## Task to complete
Note each line of the entries that includes "arrow". Then copy those lines.

#### Material provided

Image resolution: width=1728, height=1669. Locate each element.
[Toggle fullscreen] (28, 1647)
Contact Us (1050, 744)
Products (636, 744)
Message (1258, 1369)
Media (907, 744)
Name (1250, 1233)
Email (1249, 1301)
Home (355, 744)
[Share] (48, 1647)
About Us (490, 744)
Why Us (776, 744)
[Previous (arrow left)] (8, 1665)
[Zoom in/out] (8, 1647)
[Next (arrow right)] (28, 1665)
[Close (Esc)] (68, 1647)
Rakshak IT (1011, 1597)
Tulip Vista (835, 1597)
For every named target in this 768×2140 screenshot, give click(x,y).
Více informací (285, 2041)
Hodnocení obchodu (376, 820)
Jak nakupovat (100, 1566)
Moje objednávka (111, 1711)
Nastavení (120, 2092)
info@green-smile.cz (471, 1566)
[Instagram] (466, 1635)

########

## Solution for this problem
[Previous (arrow left)] (8, 1665)
[Next (arrow right)] (28, 1665)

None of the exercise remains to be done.